Output the lines of the data below without any changes, beginning with the line that contains "Viewport: 1267px width, 792px height." and ending with the line that contains "[x=967, y=72]", both included.

___ Records for processing

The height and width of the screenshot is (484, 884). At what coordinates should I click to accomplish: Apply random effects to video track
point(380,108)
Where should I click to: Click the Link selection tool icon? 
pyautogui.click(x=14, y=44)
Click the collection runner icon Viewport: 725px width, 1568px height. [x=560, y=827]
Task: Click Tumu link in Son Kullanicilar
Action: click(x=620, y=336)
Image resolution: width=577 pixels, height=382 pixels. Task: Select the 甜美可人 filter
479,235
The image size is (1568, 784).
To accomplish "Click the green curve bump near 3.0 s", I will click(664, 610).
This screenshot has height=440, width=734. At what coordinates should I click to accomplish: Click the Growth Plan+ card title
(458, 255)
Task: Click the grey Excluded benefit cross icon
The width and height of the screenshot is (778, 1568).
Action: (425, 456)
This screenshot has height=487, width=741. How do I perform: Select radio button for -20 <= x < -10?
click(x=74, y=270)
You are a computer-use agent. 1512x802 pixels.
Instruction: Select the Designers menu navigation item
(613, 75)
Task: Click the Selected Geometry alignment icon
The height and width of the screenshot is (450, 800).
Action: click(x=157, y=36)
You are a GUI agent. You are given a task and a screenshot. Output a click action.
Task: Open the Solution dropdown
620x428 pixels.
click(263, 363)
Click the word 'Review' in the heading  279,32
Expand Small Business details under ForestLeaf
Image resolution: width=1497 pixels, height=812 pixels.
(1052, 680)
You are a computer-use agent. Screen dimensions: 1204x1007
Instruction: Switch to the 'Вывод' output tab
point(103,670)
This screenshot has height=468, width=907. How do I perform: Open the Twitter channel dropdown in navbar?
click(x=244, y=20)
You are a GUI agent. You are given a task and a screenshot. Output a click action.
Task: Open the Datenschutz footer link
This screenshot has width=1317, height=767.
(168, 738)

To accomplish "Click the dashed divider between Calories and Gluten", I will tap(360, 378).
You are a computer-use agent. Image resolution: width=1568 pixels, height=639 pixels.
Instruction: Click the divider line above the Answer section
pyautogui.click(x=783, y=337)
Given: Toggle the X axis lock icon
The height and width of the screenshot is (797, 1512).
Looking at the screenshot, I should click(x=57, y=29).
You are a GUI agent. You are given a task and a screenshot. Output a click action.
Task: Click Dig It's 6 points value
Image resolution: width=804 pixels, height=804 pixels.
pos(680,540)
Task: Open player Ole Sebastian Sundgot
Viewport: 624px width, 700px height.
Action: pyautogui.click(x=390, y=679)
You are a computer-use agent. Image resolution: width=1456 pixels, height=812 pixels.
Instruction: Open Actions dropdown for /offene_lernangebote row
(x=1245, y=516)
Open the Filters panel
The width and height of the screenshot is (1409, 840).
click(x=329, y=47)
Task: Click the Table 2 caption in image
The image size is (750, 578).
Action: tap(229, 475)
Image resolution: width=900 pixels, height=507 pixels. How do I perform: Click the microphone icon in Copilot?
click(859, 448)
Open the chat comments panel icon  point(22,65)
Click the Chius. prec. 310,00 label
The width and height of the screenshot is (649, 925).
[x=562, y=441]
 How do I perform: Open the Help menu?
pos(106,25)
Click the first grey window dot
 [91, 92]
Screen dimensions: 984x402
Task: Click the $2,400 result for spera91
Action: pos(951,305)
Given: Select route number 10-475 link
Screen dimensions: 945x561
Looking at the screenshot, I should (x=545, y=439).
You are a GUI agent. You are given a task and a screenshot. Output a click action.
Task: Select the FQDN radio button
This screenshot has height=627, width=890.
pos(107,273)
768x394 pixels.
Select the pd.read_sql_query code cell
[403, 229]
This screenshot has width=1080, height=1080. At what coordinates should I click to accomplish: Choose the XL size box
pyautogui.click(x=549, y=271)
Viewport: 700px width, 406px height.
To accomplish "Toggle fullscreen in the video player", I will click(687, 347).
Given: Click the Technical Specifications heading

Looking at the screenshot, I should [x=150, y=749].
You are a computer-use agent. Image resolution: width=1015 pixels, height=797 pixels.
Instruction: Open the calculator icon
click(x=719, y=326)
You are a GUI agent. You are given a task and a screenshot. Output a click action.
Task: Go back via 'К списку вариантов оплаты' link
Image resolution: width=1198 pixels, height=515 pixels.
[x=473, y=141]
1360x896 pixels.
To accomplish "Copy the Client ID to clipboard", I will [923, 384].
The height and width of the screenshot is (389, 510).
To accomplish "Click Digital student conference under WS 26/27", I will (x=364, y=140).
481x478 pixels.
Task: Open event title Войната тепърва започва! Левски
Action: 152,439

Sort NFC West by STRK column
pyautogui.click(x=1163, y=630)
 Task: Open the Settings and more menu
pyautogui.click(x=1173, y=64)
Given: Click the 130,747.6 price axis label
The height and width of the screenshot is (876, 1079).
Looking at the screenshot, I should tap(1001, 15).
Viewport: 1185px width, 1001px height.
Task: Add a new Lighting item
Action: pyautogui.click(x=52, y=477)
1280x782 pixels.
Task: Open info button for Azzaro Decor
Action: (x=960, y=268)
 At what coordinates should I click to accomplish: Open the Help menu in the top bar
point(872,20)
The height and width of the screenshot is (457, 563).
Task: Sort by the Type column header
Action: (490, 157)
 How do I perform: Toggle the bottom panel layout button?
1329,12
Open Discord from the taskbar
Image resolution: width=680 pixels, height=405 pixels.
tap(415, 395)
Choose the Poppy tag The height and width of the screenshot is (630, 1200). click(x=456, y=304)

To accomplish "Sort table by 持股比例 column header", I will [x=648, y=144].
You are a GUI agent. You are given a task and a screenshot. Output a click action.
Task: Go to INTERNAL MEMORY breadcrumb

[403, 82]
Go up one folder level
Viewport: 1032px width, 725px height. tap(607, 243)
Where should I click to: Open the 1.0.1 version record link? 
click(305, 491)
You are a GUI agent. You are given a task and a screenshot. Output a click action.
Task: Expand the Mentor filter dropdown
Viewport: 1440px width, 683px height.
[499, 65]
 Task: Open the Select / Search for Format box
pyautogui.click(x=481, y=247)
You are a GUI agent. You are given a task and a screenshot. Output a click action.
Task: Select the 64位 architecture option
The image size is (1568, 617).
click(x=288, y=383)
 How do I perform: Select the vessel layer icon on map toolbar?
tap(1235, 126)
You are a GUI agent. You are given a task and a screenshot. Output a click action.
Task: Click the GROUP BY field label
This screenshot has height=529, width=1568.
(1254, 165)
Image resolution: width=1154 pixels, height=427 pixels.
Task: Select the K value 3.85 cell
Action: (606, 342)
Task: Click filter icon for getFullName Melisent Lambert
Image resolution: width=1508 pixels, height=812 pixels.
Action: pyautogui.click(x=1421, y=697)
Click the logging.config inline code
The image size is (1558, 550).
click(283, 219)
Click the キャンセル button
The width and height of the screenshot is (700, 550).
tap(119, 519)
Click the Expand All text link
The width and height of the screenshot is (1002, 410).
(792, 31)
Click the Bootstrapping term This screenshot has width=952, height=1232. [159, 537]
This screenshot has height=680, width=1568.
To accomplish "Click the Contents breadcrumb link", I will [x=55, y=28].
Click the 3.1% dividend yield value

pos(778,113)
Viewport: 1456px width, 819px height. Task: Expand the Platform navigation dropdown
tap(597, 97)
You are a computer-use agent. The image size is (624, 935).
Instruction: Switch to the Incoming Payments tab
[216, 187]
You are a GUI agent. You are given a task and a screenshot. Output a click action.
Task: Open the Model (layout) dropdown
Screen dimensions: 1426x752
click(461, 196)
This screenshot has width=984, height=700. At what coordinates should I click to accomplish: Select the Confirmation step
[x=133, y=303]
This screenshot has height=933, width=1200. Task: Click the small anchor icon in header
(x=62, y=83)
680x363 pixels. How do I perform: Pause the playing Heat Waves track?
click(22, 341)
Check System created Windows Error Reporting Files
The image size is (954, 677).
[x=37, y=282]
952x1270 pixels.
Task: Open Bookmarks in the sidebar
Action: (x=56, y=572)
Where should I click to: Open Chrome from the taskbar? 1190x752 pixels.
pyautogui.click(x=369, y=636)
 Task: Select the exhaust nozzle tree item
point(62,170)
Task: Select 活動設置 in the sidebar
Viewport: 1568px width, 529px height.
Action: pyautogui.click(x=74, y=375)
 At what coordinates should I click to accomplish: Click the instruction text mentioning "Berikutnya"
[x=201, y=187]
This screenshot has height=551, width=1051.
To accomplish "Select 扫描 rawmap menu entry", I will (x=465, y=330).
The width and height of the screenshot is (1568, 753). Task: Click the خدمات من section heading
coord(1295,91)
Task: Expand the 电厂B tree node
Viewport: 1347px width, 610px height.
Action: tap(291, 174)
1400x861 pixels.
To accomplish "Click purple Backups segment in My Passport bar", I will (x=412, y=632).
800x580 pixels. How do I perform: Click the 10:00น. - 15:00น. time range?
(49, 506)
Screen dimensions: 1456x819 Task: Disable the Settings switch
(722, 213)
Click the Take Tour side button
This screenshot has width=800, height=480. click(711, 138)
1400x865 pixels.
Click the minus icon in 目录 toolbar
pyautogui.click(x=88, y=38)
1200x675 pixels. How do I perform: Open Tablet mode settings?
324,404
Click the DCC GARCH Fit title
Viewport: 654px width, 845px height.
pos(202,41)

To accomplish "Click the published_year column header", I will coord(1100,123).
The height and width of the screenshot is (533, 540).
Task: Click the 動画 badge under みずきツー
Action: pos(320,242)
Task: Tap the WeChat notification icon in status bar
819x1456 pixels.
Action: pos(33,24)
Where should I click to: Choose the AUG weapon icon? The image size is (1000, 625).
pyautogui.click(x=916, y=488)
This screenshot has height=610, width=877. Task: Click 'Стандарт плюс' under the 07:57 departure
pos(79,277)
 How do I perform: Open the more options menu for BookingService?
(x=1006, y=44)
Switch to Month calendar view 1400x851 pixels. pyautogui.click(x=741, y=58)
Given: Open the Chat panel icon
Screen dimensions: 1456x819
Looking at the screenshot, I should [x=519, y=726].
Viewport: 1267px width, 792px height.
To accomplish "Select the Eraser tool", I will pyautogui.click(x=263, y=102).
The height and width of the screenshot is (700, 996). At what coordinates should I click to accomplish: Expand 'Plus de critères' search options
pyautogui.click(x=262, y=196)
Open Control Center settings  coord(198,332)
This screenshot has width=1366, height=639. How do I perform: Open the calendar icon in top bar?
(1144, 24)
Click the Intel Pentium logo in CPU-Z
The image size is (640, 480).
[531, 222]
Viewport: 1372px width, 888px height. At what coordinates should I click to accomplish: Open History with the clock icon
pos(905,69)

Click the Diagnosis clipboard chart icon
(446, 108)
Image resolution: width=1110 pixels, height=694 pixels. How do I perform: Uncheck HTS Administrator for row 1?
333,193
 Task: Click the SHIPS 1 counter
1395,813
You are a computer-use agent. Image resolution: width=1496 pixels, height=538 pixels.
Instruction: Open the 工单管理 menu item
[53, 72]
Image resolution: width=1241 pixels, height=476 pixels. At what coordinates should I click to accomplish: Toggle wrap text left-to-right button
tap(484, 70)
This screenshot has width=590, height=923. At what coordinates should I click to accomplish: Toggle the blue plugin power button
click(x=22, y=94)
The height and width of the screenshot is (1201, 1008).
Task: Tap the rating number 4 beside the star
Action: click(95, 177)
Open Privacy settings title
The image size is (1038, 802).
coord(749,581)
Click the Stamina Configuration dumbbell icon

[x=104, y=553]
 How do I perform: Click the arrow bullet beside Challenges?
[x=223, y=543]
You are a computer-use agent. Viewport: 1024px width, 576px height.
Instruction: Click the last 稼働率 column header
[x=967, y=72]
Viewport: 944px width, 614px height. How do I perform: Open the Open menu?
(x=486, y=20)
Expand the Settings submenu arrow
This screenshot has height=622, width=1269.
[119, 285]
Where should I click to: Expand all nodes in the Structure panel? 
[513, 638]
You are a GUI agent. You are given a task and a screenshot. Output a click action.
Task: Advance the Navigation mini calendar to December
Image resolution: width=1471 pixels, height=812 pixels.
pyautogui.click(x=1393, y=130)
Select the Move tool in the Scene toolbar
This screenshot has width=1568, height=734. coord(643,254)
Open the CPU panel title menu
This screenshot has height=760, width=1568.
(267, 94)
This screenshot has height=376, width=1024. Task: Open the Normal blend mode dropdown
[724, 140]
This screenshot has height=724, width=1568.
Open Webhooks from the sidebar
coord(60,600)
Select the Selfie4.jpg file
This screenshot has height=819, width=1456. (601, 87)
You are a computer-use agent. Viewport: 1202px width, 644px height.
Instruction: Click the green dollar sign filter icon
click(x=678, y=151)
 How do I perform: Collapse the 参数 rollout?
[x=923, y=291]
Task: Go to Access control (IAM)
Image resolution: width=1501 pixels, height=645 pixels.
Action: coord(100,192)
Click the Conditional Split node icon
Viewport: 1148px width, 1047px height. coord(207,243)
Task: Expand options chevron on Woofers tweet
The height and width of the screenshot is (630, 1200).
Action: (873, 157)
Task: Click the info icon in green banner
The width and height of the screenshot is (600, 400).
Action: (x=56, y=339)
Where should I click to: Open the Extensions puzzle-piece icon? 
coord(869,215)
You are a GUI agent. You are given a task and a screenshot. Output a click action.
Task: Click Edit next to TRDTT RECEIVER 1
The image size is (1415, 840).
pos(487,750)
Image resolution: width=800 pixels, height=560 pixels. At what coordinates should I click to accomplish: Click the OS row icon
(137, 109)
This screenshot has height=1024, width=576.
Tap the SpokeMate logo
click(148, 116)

______

■ Problem solution
Viewport: 1267px width, 792px height.
To accomplish "Select the Eraser tool", I will pyautogui.click(x=263, y=102).
The height and width of the screenshot is (700, 996). At what coordinates should I click to accomplish: Expand 'Plus de critères' search options
pyautogui.click(x=262, y=196)
Open Control Center settings  coord(198,332)
This screenshot has width=1366, height=639. How do I perform: Open the calendar icon in top bar?
(1144, 24)
Click the Intel Pentium logo in CPU-Z
The image size is (640, 480).
[531, 222]
Viewport: 1372px width, 888px height. At what coordinates should I click to accomplish: Open History with the clock icon
pos(905,69)

Click the Diagnosis clipboard chart icon
(446, 108)
Image resolution: width=1110 pixels, height=694 pixels. How do I perform: Uncheck HTS Administrator for row 1?
333,193
 Task: Click the SHIPS 1 counter
1395,813
You are a computer-use agent. Image resolution: width=1496 pixels, height=538 pixels.
Instruction: Open the 工单管理 menu item
[53, 72]
Image resolution: width=1241 pixels, height=476 pixels. At what coordinates should I click to accomplish: Toggle wrap text left-to-right button
tap(484, 70)
This screenshot has width=590, height=923. At what coordinates should I click to accomplish: Toggle the blue plugin power button
click(x=22, y=94)
The height and width of the screenshot is (1201, 1008).
Task: Tap the rating number 4 beside the star
Action: click(95, 177)
Open Privacy settings title
The image size is (1038, 802).
coord(749,581)
Click the Stamina Configuration dumbbell icon

[x=104, y=553]
 How do I perform: Click the arrow bullet beside Challenges?
[x=223, y=543]
You are a computer-use agent. Viewport: 1024px width, 576px height.
Instruction: Click the last 稼働率 column header
[x=967, y=72]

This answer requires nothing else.